Everyday Violence in the Lives of Youth
Speaking Out and Pushing Back
Though interpersonal violence is widely studied, much less has been done to understand structural violence, the often-invisible patterns of inequality that reproduce social relations of exclusion and marginalization through ideologies, policies, stigmas, and discourses attendant to gender, race, class, and other markers of social identity. Structural violence normalizes experiences like poverty, ableism, sexual harassment, racism, and colonialism, and erases their social and political origins. The legal structures that provide impunity for those who exploit youth are also part of structural violence’s machinery.
Working with Indigenous, queer, immigrant and homeless youth across Canada, this five-year Youth-based Participatory Action Research project used art to explore the many ways that structural violence harms youth, destroying hope, optimism, a sense of belonging and a connection to civil society. However, recognizing that youth are not merely victims, Everyday Violence in the Lives of Youth also examines the various ways youth respond to and resist this violence to preserve their dignity, well-being and inclusion in society.

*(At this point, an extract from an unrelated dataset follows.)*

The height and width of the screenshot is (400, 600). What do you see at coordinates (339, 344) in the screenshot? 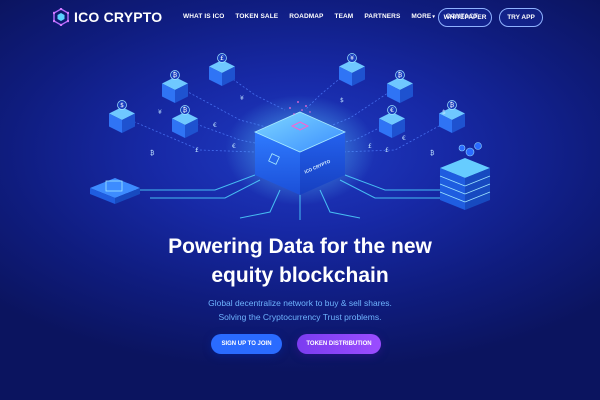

Helene Berman, RN, PhD, is a distinguished university professor emerita at the University of Western Ontario and a fellow in the Canadian Academy of Health Sciences. Her program of research, funded by grants from the Canadian Institutes of Health Research (cihr), Social Sciences and Humanities Research Council (sshrc) and Status of Women Canada, has focused on the subtle and explicit forms of violence in the lives of girls and young women. In recent years, she has extended that work to include boys and young men. With a lengthy history of community-based research, Dr. Berman played a lead role in the establishment of the Centre for Research on Health Equity and Social Inclusion and serves as the Centre’s founding academic director.
Catherine Richardson/Kinewesquao is a Métis counsellor specializing in violence prevention and recovery. She lives on the territory of the Kanien’kehá:ka Nation and is an associate professor in the School of Social Work at the University of Montreal. Dr. Richardson is a co-founder of the Centre for Response-Based Practice. Her recent research projects relate to violence prevention with Indigenous youth, women and families. She is the author of Belonging Métis and co-editor of Calling Our Families Home: Métis Experiences with Child Welfare and Failure to Protect: Moving Beyond Gendered Responses. Her work has influenced the development of dignity-driven practice in the Child and Family Services of New South Wales, Australia. She is involved in Indigenous community projects and was twice a delegate to the UN Permanent Forum on Indigenous Issues. She is co-authoring a forthcoming book related to Métis social policy.
Kate Elliott, bsn, mph, md, is a member of the Métis Nation of Greater Victoria. She has a passion for Indigenous youth engagement and traditional beadwork. Elliott possesses an undergraduate degree in nursing and a master’s in public health and social policy from the University of Victoria. Elliott is completing her residency in Indigenous Family Medicine at the University of British Columbia.
Eugenia Canas, PhD, uses participatory and ethnographic approaches to understand how youth perspectives affect the delivery of health services. She is a founding member of the Centre for Research on Health Equity and Social Inclusion (crhesi), which is dedicated to knowledge generation and translation through partnerships between academia and community organizations. Canas served as National Youth Advisory Board co-coordinator in the Voices against Violence project from 2011 to 2017 and is a post-doctoral associate with the Faculty of Information and Media Studies at the University of Western Ontario.